** ОТРЫВОК ИЗ КНИГИ **

###

Роберт Арп - Философия Южного Парка: вы знаете, я сегодня кое-что понял
Как это относится к нашему малышу Картману? Какое правило признания будет доказывать правоту его приказов в Южном Парке? Что ж, его делегировал офицер Барбрэди, и если мы признаем его власть делегировать полномочия Картману, то мы должны уважать Картмана. А откуда тогда берётся авторитет Барбрэди? Он ссылается на статью 39 пункт 2 полицейского кодекса Южного Парка, когда делегирует мальчиков, но это просто смещает фокус от нашей проблемы. Кто дал этому документу власть управлять полицией?
Начинает звучать, как курица(люб) и яйцо, согласитесь же. Это лишь малая часть концепции Харта о «правиле признания», но она не намного лучше, чем идея «суверенности» Остина. В тех же Штатах, Конституция действует, пока люди в неё верят, и если американские граждане потеряют веру в неё, она утратит силу как основа юридической системы и всего американского государства. Как я уже говорил, даже правила престолонаследия в британской монархии, хотя они были (довольно) прямолинейными, утрачивали силу, когда не применялись согласованно. (Когда Книгастический автобус будет у вас проездом, почитайте про леди Джейн Грей с призрачными надеждами на трон, которая была королевой Англии столь же долго, сколько Кенни остается живым в любой взятой на выбор серии).
Чувак, почему вообще надо подчиняться закону?Хорошо, давайте считать, что Картман представляет закон в Южном Парке. Но это не даёт ответа на вопрос: почему мы вообще должны подчиняться законам? Другими словами, что обязывает нас их соблюдать? Моральные нормы нас разве обязывают? Или законы являются их отражением, так что если мы будем вести себя морально, то автоматически будем соблюдать закон, что делает законы вообще ненужными? А если законы потребуют от нас аморальных поступков — что тогда нас заставит их соблюдать?

###

** ИСХОДНЫЙ МАТЕРИАЛ **
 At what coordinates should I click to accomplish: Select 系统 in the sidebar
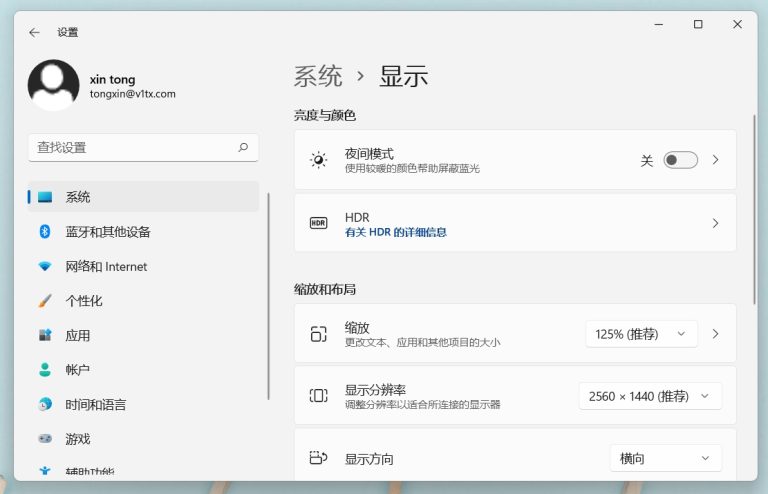point(78,197)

###

** ЗАДАНИЯ **
[1] Перескажите покороче абзац отрывка, который начинается словами «Как это относится к нашему малышу Картману?», и сохраните главные факты.
[2] Перепишите отрывок от слов «Чувак, почему вообще» до слов «заставит их соблюдать?» включительно, поменяв «Картман» на «Барбрэди».
Материал взят из другого источника.

** ОТВЕТЫ **
[1] Картмана делегировал офицер Барбрэди. Поэтому, если мы признаем право Барбрэди передавать Картману полномочия, мы должны уважать и Картмана. Сам Барбрэди ссылается на статью 39 пункт 2 полицейского кодекса Южного Парка. Но это только сдвигает проблему: остается неясным, кто дал этому документу власть управлять полицией.

[2]
Чувак, почему вообще надо подчиняться закону?Хорошо, давайте считать, что Барбрэди представляет закон в Южном Парке. Но это не даёт ответа на вопрос: почему мы вообще должны подчиняться законам? Другими словами, что обязывает нас их соблюдать? Моральные нормы нас разве обязывают? Или законы являются их отражением, так что если мы будем вести себя морально, то автоматически будем соблюдать закон, что делает законы вообще ненужными? А если законы потребуют от нас аморальных поступков — что тогда нас заставит их соблюдать?